◆ **SOURCE DOCUMENT**

-=-=-

– The Iranian nuclear talks are playing out in classic fashion: A self-imposed deadline appears to have been extended due to disputes, with the sides publicly sticking to positions and facing internal pressure from opponents ready to pounce on any compromise. Should the talks actually collapse, the alternatives are not appealing. Here are some scenarios and questions to consider:


The Obama administration continues to say it has the option of using military force to stop Iran from getting a nuclear weapon, should diplomacy fail. It does not provide details publicly, but military officials acknowledge that the most likely form of U.S. attack would be aerial bombing of Iranian nuclear facilities, some of which are deep underground. Iran has a substantial air defense system. But Obama says U.S. warplanes could still penetrate Iranian airspace. Still, senior Pentagon leaders have publicly stressed the limitations of bombing, saying it likely would delay Iran's development of a bomb by no more than three years while strengthening its inclination to covertly go nuclear.

-=-=-

(Stored data)

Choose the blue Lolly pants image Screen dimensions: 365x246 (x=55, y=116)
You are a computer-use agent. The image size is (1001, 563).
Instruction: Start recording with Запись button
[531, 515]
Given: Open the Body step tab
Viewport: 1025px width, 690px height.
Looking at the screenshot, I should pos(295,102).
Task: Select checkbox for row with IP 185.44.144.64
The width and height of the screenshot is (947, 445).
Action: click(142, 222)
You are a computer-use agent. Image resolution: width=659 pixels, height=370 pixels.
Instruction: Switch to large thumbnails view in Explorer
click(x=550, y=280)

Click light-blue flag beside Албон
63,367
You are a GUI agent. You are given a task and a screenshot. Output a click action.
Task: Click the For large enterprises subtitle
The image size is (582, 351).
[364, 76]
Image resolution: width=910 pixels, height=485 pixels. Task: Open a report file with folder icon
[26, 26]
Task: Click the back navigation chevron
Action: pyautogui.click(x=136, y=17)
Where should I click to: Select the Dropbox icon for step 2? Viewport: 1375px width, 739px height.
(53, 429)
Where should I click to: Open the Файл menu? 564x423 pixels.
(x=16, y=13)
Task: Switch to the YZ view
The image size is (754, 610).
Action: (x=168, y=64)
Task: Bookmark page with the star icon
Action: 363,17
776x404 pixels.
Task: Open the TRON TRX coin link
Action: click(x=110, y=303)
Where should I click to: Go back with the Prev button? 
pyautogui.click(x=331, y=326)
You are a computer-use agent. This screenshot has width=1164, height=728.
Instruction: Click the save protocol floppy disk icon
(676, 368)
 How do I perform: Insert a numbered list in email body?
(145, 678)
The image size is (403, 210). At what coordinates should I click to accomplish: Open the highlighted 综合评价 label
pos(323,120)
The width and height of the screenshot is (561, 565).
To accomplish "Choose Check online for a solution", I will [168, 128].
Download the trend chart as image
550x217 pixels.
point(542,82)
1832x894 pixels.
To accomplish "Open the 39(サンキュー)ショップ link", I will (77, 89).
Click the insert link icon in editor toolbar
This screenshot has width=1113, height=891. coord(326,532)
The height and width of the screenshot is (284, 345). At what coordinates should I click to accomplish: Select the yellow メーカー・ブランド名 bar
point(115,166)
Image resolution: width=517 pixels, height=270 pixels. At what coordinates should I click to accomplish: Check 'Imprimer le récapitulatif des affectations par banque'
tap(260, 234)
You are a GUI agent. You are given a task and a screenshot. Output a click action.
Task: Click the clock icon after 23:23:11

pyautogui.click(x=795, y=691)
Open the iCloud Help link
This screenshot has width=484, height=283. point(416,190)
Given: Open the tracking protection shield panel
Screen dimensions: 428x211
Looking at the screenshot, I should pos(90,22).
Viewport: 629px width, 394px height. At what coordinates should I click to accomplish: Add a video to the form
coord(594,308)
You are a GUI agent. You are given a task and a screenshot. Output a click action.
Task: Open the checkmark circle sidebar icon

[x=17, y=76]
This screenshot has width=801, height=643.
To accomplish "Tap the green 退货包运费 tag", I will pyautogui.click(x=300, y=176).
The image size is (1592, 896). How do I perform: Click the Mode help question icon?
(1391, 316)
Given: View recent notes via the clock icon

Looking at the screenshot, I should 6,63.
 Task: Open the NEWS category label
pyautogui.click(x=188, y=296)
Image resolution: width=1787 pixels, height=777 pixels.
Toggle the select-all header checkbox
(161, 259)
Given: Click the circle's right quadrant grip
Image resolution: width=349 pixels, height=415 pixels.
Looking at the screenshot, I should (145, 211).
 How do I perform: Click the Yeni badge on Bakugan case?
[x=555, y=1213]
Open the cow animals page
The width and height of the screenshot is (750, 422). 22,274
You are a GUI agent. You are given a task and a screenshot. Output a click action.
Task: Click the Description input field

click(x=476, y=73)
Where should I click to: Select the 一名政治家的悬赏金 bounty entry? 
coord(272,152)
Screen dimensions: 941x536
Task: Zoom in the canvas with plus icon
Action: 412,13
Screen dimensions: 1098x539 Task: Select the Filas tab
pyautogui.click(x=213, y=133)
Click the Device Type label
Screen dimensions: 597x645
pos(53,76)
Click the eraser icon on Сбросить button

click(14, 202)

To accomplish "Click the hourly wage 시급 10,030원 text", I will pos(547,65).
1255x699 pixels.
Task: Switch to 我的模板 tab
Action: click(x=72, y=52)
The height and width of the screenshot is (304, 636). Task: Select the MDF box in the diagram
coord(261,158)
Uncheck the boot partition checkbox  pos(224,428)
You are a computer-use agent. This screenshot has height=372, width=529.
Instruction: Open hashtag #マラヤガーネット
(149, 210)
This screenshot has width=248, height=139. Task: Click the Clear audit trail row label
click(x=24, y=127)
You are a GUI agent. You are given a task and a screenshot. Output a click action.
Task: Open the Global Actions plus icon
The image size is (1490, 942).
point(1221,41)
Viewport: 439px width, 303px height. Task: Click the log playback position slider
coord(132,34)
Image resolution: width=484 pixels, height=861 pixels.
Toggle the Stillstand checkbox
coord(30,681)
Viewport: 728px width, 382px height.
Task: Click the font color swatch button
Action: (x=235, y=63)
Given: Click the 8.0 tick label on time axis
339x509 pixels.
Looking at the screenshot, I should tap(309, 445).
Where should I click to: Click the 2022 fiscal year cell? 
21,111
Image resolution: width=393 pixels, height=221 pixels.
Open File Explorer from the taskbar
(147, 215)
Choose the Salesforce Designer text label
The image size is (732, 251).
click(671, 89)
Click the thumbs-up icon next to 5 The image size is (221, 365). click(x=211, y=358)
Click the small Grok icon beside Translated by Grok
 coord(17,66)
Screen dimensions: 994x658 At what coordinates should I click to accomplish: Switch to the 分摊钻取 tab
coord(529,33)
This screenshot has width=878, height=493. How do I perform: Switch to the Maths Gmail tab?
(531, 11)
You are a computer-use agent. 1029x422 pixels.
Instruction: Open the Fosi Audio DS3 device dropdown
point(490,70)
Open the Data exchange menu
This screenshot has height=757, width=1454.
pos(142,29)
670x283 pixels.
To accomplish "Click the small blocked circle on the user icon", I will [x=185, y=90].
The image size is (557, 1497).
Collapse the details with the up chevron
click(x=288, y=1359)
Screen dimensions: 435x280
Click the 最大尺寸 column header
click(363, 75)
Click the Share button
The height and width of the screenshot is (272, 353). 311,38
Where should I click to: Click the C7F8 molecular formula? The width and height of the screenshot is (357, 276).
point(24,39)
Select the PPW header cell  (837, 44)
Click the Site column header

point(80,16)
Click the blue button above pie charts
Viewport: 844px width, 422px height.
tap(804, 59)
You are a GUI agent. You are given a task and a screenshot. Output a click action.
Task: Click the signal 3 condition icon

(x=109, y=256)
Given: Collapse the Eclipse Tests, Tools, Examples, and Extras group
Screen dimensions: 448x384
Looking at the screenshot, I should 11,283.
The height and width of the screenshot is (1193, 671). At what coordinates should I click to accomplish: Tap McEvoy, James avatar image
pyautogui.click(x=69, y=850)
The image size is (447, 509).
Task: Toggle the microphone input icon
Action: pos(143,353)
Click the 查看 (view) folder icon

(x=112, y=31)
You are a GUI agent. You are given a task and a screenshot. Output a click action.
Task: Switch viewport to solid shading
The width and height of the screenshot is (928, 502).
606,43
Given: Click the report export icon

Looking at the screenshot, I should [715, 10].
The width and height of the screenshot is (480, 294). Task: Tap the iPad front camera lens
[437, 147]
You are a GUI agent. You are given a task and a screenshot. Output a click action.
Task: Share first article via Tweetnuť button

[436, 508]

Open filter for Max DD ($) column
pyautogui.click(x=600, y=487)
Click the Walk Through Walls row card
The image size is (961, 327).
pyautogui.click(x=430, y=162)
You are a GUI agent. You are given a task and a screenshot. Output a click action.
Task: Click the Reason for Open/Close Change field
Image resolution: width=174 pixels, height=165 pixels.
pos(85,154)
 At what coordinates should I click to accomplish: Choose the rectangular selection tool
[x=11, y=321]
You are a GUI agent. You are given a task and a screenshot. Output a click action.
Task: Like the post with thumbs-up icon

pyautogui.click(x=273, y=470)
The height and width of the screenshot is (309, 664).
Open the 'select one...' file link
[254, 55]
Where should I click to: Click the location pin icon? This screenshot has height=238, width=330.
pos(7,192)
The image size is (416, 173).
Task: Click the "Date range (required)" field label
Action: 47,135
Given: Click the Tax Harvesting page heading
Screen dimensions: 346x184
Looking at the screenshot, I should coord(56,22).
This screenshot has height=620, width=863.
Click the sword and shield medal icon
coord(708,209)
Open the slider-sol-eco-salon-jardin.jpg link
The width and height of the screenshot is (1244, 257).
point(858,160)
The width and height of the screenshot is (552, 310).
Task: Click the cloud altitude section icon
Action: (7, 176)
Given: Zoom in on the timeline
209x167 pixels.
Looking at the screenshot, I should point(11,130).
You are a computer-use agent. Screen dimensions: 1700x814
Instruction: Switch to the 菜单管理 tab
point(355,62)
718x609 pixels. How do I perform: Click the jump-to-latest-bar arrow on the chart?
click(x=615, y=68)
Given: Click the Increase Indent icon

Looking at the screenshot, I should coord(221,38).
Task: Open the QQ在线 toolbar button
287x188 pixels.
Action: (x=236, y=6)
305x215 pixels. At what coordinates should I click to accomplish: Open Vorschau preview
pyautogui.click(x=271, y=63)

-=-=-

◆ **TASK ITEM**
Extend the article on the Iranian nuclear talks, writing the part that comes after its last sentence.

◆ **ANSWER TO THIS EXERCISE**
more sanctions?

It seems the world is not prepared to truly bring Iran to its knees by shutting off the flow of capital and goods. That would involve an expensive and politically explosive land and sea blockade as well as a militarily enforced no-fly zone across a country 2 ½ times the size of Texas. That leaves tougher sanctions as the only realistic way to pressure Tehran economically. But even that could be a tough sell outside the U.S. The Iranian people who would suffer are largely captive, and some countries, like China, India and Japan, still depend on diminished but still significant exports of Iranian oil.

Is there a DIFFERENT PROCESS available?

After the initial recriminations, both sides are likely to look for ways to salvage the progress made over the past two years in reducing tensions and lowering the chance of a new Mideast war over Iran's nuclear program. Iran may be ready to resume talks if alternatives arise to physical inspection of the non-nuclear sites.


The Iranians are unlikely to go all the way, but could push to reach "threshold" status. Iranian officials insist they do not intend to build a nuclear weapon, and there is a "fatwa," an Islamic ruling, against the very idea by the country's top leader, Ayatollah Ali Khamenei. Yet Tehran's bomb-making ability has grown. With no talks constraining Iran, it is likely to resume enriching uranium, which Tehran froze early last year. Iran is years away from the expertise needed not only to develop a working warhead but to be able to mount it on a powerful enough missile.

WHAT WOULD HAPPEN If Iran had a bomb?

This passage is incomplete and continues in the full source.